Richard K. Armey, the group’s chairman and a former House majority leader, walked into the group’s Capitol Hill offices with his wife, Susan, and an aide holstering a handgun at his waist. The aim was to seize control of the group and expel Armey’s enemies: The gun-wielding assistant escorted FreedomWorks’ top two employees off the premises, while Armey suspended several others who broke down in sobs at the news.

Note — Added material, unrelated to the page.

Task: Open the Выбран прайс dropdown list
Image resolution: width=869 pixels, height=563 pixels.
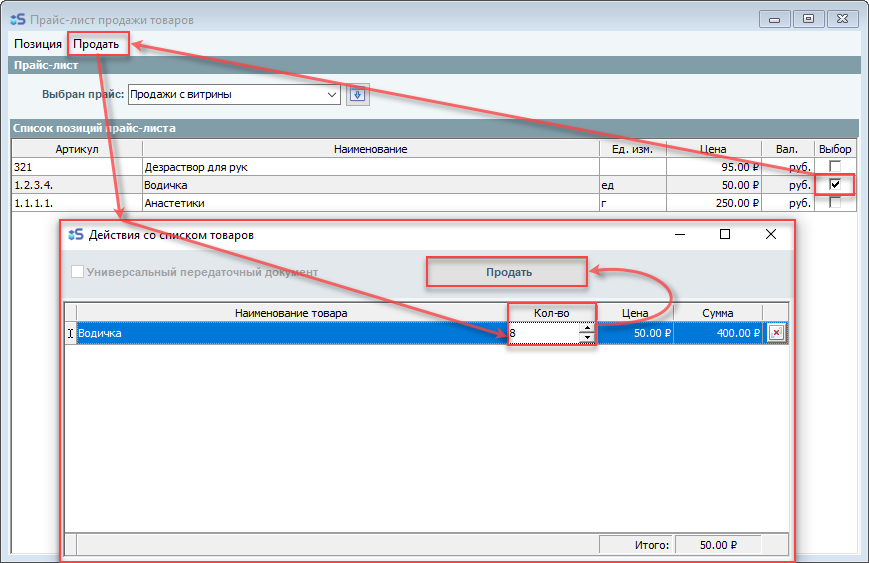Action: [x=332, y=95]
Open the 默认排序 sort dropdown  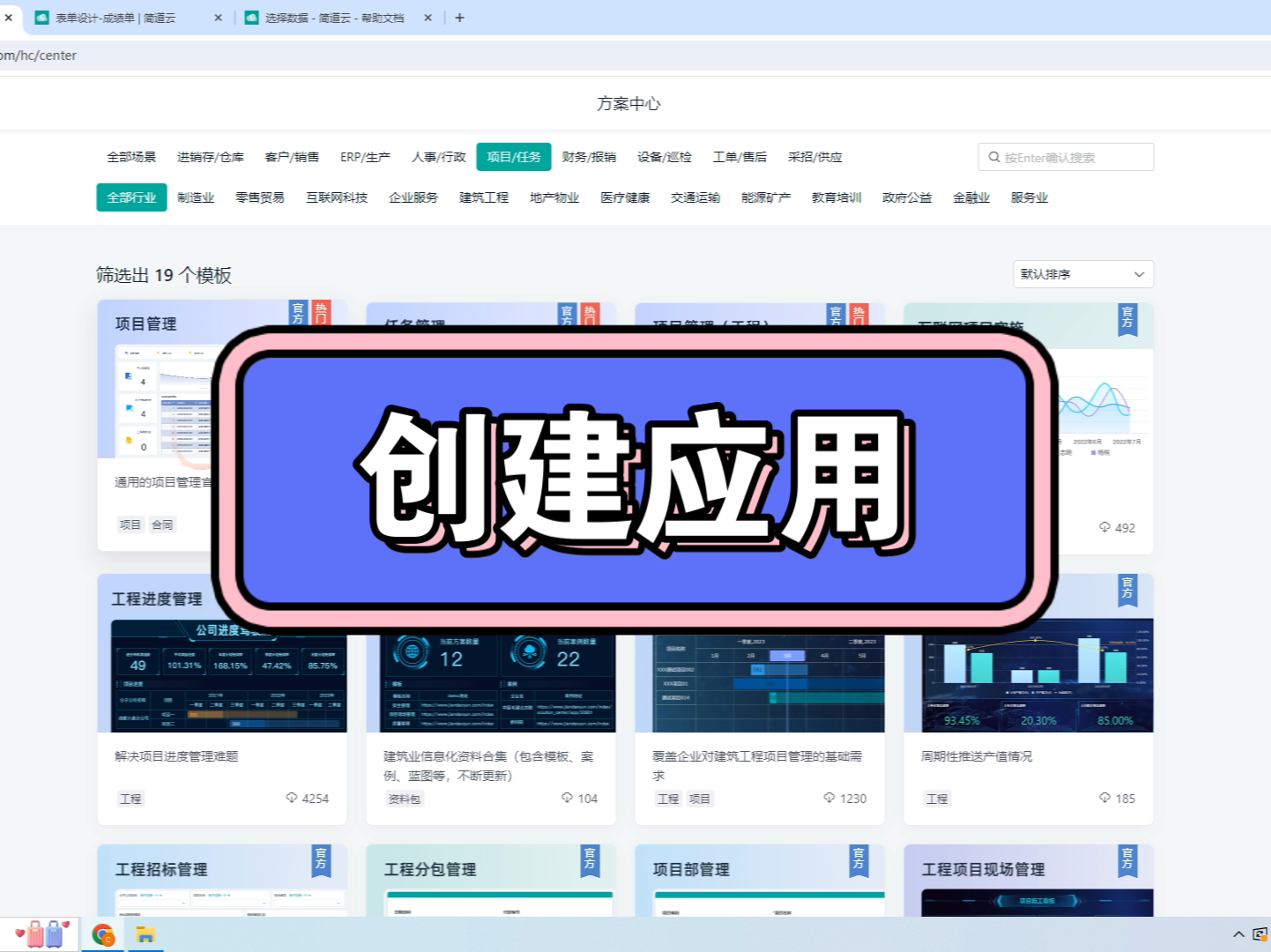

This sort of drama does not happen often in Washington, and the Post did not identify the guy with the gun. But Armey tells Mother Jones that this episode has been hyped up by his FreedomWorks foes, and he says the not-so-mysterious gun-touting assistant was a former Capitol Hill police officer named Beau Singleton, who used to be part of Armey’s congressional security detail and who has volunteered his security services to Armey and FreedomWorks for years. “He was well-known to the people at FreedomWorks,” Armey says. “He has provided me personal security on many occasions when I was in Washington.” Singleton also oversaw security for FreedomWorks in September 2009 when it organized a large rally in Washington. Singleton, Armey says, is authorized to carry a gun, but he does so in a back holster that cannot be seen by an onlooker. “I was unaware he had a gun [at the meeting],” Armey maintains. “He kept it under his coat in the back….But the news looks like Armey came in there like John Dillinger, all guns a-blazing. That was false.”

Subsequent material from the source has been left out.